» **Task to complete**:
Return each line below that contains the word "will".

» **Records shown**:
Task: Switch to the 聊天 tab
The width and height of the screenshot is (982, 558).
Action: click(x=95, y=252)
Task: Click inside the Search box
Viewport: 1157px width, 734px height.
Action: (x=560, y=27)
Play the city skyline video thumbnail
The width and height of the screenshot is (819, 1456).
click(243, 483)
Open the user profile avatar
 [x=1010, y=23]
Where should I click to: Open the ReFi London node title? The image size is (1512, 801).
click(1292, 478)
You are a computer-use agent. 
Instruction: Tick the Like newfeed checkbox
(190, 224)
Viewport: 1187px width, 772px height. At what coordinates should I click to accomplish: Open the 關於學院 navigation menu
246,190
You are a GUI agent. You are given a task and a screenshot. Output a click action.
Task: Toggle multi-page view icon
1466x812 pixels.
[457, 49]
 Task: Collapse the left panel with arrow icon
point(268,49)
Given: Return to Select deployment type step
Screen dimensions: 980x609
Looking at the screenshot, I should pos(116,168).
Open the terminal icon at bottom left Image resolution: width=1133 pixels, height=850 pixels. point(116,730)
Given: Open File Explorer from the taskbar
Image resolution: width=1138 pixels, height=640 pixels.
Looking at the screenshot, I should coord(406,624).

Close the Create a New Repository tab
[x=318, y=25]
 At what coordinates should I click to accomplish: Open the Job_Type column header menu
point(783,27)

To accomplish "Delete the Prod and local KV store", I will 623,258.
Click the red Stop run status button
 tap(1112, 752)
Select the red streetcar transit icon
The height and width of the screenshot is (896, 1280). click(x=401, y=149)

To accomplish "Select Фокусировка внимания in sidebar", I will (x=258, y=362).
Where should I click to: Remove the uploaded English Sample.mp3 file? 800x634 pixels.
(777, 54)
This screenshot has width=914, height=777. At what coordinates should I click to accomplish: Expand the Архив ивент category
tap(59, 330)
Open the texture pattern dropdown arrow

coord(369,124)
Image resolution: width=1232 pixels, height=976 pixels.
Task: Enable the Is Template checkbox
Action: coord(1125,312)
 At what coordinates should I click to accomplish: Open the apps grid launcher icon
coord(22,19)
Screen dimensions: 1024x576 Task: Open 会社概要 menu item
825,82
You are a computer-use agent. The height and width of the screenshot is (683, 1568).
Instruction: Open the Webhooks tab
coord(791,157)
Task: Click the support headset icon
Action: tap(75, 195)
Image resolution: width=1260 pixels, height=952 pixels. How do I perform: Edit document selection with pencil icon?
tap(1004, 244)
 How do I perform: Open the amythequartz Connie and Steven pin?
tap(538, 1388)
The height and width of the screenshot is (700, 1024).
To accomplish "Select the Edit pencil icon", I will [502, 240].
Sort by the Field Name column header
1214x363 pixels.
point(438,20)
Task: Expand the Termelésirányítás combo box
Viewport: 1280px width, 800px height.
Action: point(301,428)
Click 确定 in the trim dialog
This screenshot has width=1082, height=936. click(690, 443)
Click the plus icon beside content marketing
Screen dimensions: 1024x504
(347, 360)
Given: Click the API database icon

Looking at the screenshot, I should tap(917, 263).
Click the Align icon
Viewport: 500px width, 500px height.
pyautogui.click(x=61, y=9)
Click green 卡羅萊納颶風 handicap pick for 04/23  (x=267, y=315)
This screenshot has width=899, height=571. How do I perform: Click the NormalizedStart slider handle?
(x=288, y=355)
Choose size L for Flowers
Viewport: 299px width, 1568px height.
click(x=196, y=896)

» **Final answer**:
To accomplish "Delete the Prod and local KV store", I will 623,258.
To accomplish "Select Фокусировка внимания in sidebar", I will (x=258, y=362).
To accomplish "Select the Edit pencil icon", I will [502, 240].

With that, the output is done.